The entry fee for the event is $50 for the sprint distance event, $75 for the Olympic distance, and $150 for teams, with the team competition only available in the Olympic distance event.

This year will see the race feature a new route due to the construction work on the Esterly Tibbetts bypass.

The start of the swim will still be Seven Mile Public Beach, following the same triangular course as in the past, with Olympic distance participants completing two loops versus the singe loop for the sprint distance participants.

The transition area will be in its familiar location in the parking area of Public Beach. However, instead of heading toward George Town, the bike route will see cyclists head out to West Bay along West Bay Road, turning down to the turnaround point at the Cayman Islands Turtle Farm before returning to Public Beach.

The Olympic distance athletes will complete the loop four times, with sprint distance athletes completing the loop twice.

From the transition area runners will head south down West Bay Road to the turnaround point at the southern end of the Westin.

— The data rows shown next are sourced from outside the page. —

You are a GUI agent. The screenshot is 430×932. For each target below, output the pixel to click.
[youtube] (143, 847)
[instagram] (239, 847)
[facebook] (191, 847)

The Olympic distance competitors will complete four loops, with the sprint distance competitors completing two loops.

Detailed maps of the routes will be included in the athlete’s guide.

As defending champion and the top local finisher over the last couple of years, Marius Acker knows a thing or two about the Cayman Islands Triathlon. He should be right up there again contesting for the win, but many of the tips and tricks that help him to a win can help less experienced triathletes have a better race.

“Triathlon is all about what you do before the race, the training and the nutrition,” says Marius.

“Contrary to what most people will instinctively do, you need to train your weakest event the most, as this is where you can make the largest improvements.

“For most triathletes this will either be the bike or the run. Swimming twice a week should get you to the finish of the swim,” he says.

One of the most useful training tools is a workout called “a brick,” which involves doing a run immediately after a bike workout.

“Bricks will ensure a smooth transition from the bike to the run and will eliminate the jelly leg feeling when you start running due to fatigue, or at least you will know what to expect when you start running,” says Acker.

Taking part in the triathlon training series events organised by the triathlon association is a good test of whether you are on track with your training, and it will also allow you to be more relaxed on race day.

When it comes to pre-race nutrition, common sense plays a big role.

“Do not eat or drink anything the night before that can upset your stomach, like curry or any spicy foods. The night before the event you would want to go with a light meal. I normally do the carbo loading in the lunch meal before race day,” says Marius.